▶ **Work instructions**:
Render the lines between the one containing "Point to the KITCHEN" and the one containing "Pick the fridge", inclusive, as a JSON list of strings with one string per line and blank lines omitted.

[Element and text location data]

------------------------------------------------

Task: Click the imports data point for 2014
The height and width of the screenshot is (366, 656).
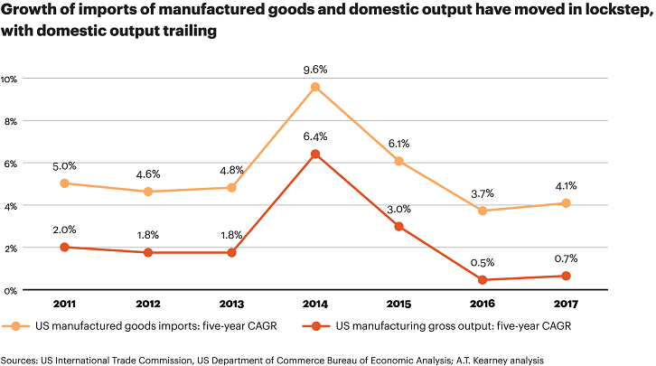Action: pos(315,87)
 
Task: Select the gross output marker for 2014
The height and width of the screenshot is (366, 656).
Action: pos(315,155)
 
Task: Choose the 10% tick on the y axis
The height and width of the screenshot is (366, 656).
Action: pos(10,79)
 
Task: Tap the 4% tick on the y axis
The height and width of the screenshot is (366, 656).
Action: pos(10,206)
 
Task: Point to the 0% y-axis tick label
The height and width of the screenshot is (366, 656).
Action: pos(10,290)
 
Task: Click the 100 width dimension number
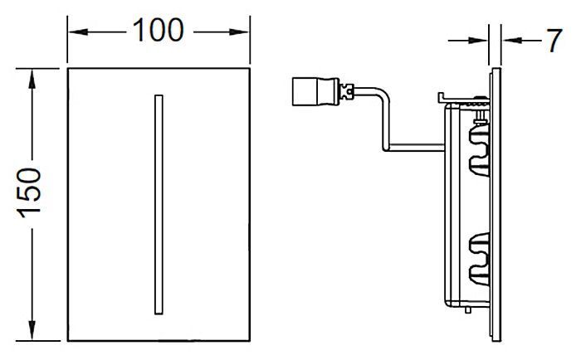(159, 30)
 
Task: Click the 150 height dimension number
(29, 192)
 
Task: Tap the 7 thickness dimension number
(554, 40)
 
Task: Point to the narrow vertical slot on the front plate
(159, 205)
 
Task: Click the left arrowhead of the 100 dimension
(79, 32)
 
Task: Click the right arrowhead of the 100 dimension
(239, 32)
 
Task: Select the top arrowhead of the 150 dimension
(32, 79)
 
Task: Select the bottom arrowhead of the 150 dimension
(32, 330)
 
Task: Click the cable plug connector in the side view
(315, 91)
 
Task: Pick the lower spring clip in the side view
(479, 258)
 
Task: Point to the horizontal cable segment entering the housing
(415, 148)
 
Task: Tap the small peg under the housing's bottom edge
(468, 310)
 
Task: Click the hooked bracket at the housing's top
(442, 98)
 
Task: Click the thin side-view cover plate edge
(496, 204)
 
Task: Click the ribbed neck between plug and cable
(347, 91)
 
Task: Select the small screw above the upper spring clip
(481, 119)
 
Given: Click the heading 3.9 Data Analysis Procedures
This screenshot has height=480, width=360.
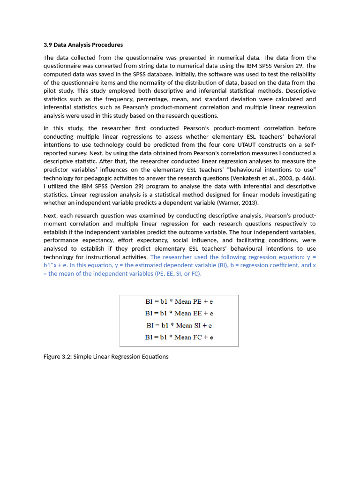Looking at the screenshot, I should (83, 45).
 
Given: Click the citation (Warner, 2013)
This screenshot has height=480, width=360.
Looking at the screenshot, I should (237, 203).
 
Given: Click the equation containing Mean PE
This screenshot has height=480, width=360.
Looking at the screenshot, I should (179, 302).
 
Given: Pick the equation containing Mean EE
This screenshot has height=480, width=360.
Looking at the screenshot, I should (179, 314).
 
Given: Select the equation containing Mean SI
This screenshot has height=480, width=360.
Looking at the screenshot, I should (179, 325).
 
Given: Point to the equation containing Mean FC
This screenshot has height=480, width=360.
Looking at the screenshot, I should (179, 337).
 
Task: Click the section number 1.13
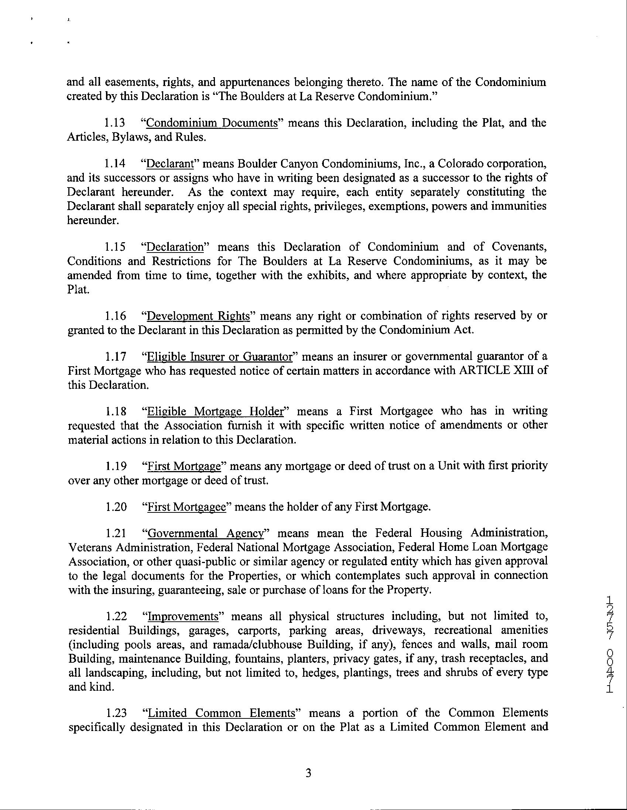pyautogui.click(x=115, y=123)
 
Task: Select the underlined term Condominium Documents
pyautogui.click(x=212, y=123)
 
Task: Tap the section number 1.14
pyautogui.click(x=115, y=164)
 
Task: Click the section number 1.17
pyautogui.click(x=115, y=357)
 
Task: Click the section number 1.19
pyautogui.click(x=115, y=466)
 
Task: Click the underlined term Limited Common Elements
pyautogui.click(x=222, y=713)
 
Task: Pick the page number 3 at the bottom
pyautogui.click(x=308, y=774)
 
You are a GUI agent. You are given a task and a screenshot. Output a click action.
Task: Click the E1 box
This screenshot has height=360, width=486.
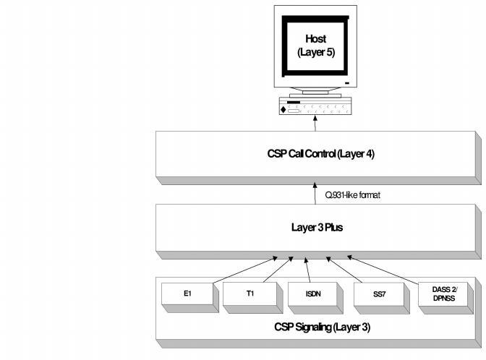pos(187,294)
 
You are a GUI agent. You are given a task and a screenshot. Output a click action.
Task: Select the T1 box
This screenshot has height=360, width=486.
pos(249,293)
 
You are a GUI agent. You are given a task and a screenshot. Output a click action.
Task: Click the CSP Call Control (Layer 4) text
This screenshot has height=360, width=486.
pos(316,153)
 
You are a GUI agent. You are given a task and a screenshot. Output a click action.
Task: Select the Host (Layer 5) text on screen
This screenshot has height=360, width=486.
pos(315,47)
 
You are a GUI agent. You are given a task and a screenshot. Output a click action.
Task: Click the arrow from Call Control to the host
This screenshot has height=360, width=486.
pos(315,124)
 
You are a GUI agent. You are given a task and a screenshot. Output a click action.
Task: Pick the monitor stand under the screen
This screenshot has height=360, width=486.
pos(315,93)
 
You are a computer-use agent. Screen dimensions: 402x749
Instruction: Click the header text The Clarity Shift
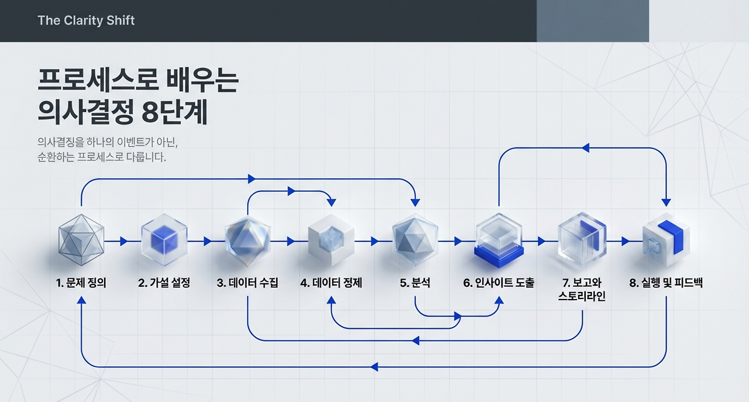[86, 20]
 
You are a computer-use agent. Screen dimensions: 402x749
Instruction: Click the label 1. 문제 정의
[81, 283]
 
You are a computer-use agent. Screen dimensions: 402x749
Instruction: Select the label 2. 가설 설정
[164, 283]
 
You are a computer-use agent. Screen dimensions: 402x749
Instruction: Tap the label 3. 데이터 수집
[248, 283]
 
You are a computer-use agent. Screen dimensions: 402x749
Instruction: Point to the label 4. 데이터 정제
[331, 283]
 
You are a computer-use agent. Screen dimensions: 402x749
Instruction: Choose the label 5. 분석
[415, 283]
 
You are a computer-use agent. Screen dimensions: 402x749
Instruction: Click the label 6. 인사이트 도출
[499, 283]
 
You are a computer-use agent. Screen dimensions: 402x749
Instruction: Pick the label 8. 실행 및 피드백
[666, 283]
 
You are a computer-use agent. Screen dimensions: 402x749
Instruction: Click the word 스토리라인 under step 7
[582, 297]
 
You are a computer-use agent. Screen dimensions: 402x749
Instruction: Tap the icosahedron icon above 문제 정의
[81, 240]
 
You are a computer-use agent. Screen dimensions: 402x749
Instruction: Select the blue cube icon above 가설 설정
[164, 240]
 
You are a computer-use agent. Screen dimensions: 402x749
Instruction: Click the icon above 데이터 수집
[248, 239]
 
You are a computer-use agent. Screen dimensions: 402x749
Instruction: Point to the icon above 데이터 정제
[331, 240]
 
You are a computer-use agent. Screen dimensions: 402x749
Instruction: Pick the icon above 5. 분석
[415, 239]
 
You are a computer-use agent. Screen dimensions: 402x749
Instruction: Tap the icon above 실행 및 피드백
[665, 240]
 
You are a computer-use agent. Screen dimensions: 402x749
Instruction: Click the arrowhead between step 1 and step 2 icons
[123, 241]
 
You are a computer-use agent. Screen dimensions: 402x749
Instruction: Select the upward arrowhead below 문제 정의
[81, 300]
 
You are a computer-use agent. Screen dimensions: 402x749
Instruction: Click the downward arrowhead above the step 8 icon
[666, 202]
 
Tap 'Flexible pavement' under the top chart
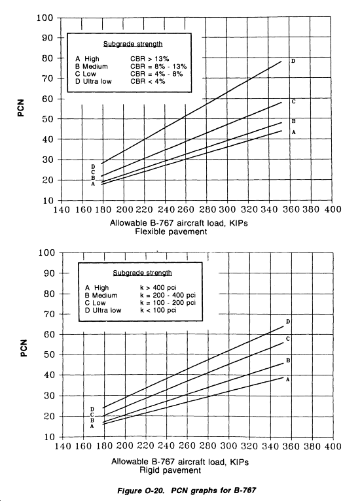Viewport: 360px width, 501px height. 171,232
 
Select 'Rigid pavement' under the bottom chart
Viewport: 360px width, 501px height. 170,470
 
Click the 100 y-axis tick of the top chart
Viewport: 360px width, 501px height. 45,18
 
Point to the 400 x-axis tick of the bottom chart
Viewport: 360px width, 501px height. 333,446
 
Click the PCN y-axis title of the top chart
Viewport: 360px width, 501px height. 22,109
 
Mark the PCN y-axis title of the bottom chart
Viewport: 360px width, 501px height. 24,348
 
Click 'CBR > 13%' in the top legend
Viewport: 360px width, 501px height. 150,59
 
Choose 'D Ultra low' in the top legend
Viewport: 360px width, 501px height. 94,82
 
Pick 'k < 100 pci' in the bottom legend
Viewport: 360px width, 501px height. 158,310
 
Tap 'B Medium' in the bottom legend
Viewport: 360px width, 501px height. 101,295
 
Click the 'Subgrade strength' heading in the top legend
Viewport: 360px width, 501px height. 133,44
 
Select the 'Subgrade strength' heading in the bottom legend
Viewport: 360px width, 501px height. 142,273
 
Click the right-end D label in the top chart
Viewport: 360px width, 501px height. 293,61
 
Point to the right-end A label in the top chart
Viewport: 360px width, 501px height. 293,132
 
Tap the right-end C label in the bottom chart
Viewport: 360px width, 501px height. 288,339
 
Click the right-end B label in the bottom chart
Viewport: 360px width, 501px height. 288,360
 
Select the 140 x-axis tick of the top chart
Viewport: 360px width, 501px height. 62,209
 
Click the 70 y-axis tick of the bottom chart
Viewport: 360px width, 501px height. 49,314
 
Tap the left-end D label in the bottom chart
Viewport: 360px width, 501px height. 92,409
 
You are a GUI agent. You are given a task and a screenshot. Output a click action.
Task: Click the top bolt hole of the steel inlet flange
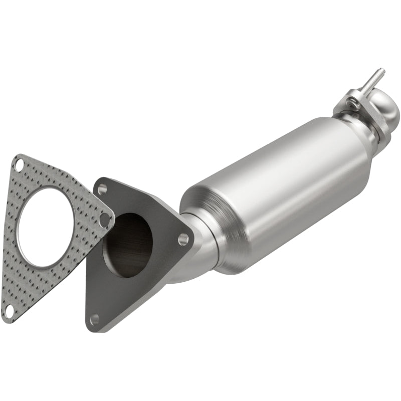click(102, 189)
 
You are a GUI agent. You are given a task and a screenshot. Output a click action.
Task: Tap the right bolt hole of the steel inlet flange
click(183, 239)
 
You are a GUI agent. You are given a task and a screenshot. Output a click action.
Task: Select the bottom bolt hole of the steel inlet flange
click(94, 319)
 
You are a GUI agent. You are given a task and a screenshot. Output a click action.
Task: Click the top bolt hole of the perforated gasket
click(19, 164)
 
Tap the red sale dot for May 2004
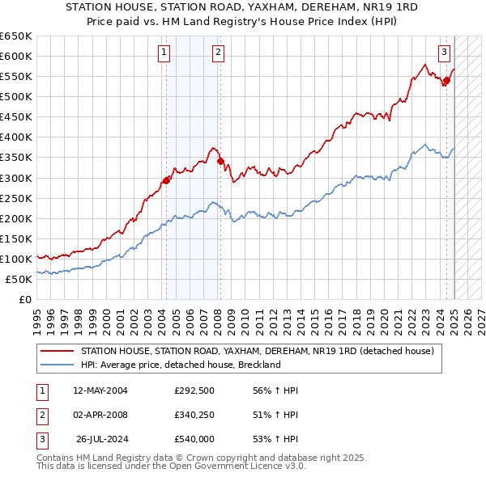tap(166, 180)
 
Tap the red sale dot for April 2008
tap(220, 161)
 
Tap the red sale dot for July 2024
tap(446, 79)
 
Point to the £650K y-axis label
tap(16, 36)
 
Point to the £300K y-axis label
tap(16, 178)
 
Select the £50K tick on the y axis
tap(19, 279)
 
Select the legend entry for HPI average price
tap(180, 365)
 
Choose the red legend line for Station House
tap(58, 351)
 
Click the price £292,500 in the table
tap(194, 390)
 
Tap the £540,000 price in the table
tap(194, 439)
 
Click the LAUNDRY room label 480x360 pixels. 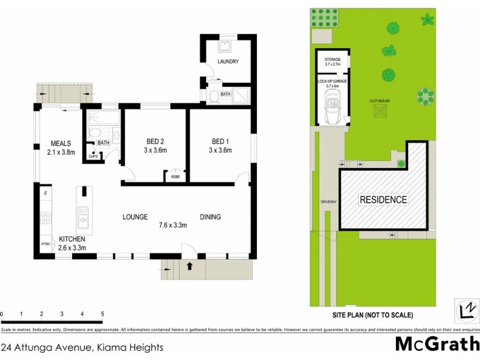coord(228,61)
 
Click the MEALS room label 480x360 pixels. coord(61,143)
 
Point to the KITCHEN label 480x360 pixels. coord(71,239)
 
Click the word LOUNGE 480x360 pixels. coord(135,217)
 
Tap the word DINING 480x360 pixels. coord(210,217)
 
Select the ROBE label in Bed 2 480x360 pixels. coord(175,177)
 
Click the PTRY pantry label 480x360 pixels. coord(45,244)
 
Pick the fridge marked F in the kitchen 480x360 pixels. coord(45,193)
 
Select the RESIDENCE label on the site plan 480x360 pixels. coord(383,199)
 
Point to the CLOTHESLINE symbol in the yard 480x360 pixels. coord(381,112)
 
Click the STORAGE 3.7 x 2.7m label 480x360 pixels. coord(332,62)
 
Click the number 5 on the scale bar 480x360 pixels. coord(103,314)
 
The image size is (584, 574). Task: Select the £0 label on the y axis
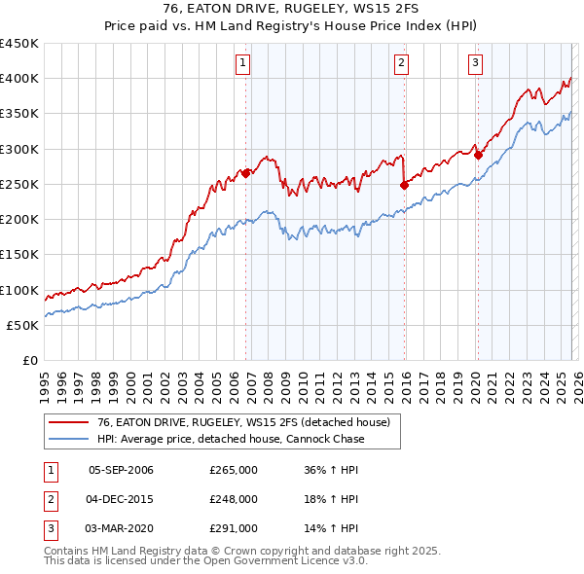click(x=29, y=361)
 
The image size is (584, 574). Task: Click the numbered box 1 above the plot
click(x=242, y=64)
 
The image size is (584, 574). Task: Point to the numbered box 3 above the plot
click(x=476, y=64)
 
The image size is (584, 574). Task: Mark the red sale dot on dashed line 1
click(x=245, y=173)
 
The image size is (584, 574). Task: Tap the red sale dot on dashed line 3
click(x=478, y=154)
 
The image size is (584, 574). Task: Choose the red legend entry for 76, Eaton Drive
click(x=243, y=422)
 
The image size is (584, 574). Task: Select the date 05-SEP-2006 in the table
click(x=121, y=470)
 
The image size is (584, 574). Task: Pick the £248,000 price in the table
click(x=234, y=499)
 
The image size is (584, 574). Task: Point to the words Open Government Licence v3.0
click(x=291, y=561)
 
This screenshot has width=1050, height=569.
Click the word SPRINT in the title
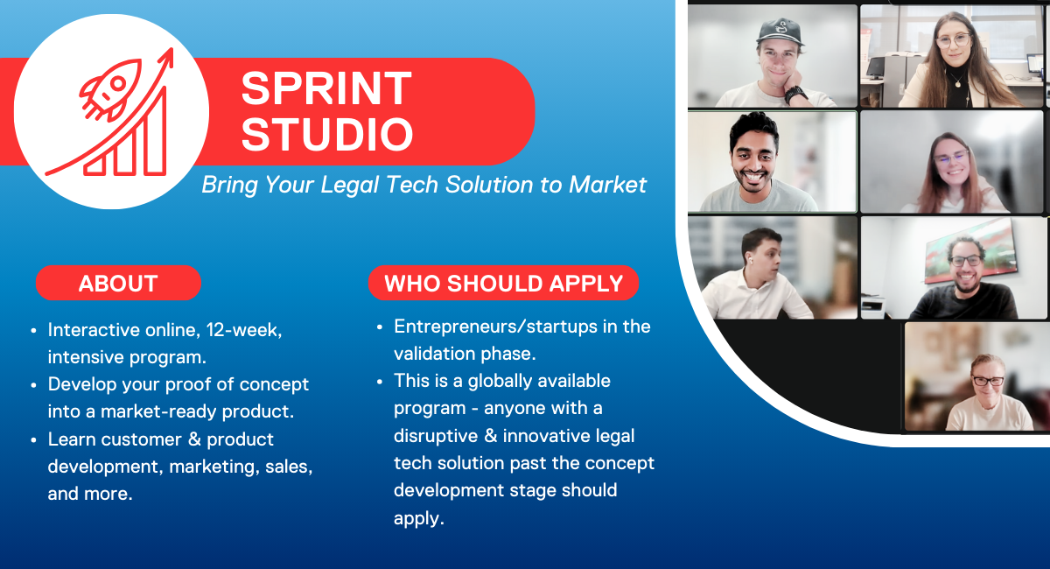coord(326,88)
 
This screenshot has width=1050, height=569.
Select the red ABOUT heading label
coord(118,284)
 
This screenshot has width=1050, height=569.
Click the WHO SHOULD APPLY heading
coord(503,284)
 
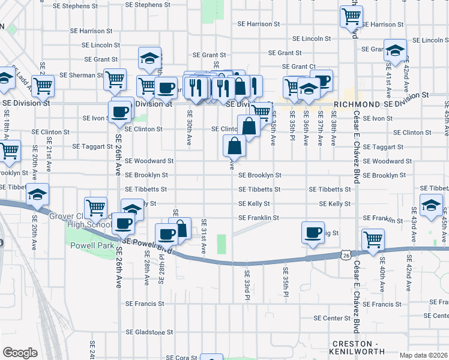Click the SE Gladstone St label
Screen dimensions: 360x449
coord(149,332)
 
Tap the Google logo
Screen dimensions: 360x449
coord(20,353)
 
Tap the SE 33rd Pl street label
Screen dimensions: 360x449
coord(247,281)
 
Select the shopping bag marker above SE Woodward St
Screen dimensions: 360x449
coord(234,146)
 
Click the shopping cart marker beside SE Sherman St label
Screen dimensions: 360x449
coord(114,80)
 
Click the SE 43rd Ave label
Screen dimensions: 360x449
coord(414,221)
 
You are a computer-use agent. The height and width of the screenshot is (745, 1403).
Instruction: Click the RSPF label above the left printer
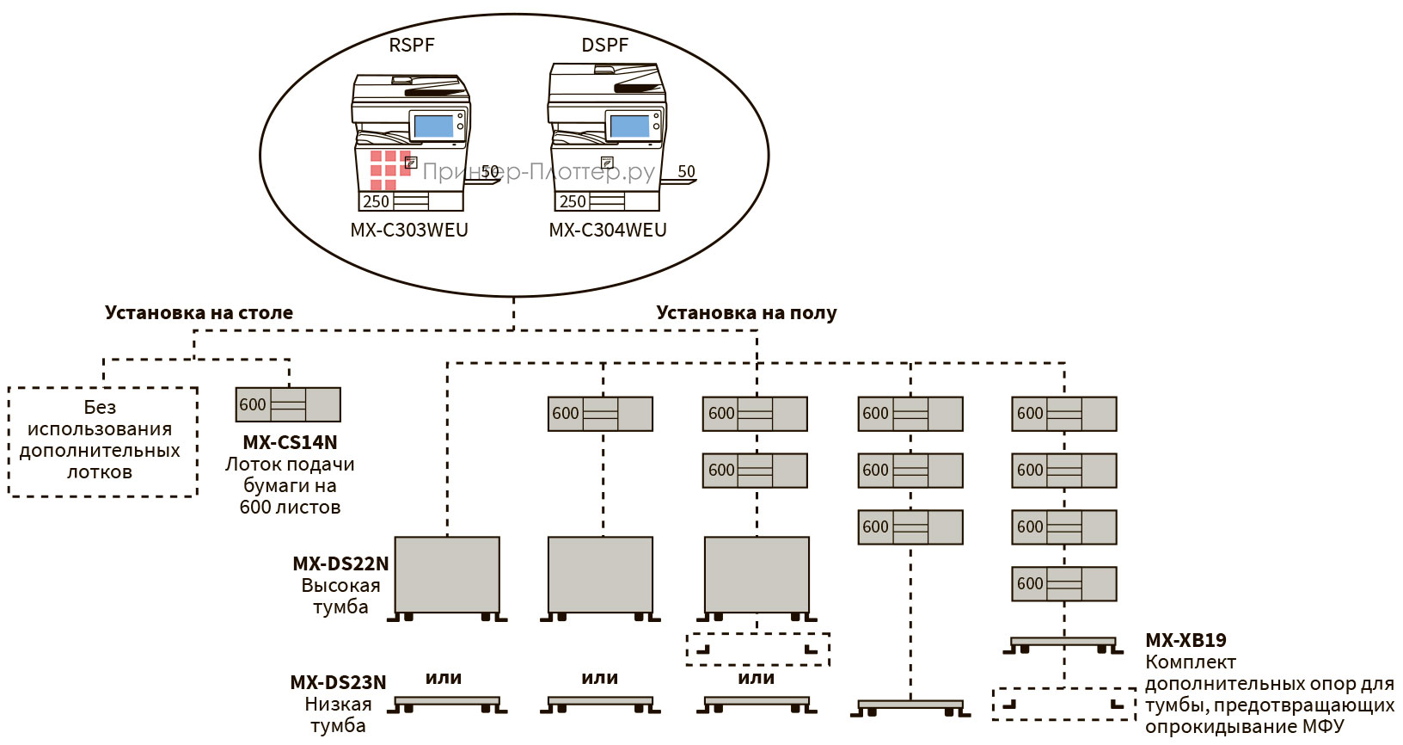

------------------------------------------------

▶ **Exercise solution**:
[
  "Point to the KITCHEN label 480x360 pixels. coord(71,239)",
  "Click the word LOUNGE 480x360 pixels. coord(135,217)",
  "Tap the word DINING 480x360 pixels. coord(210,217)",
  "Select the ROBE label in Bed 2 480x360 pixels. coord(175,177)",
  "Click the PTRY pantry label 480x360 pixels. coord(45,244)",
  "Pick the fridge marked F in the kitchen 480x360 pixels. coord(45,193)"
]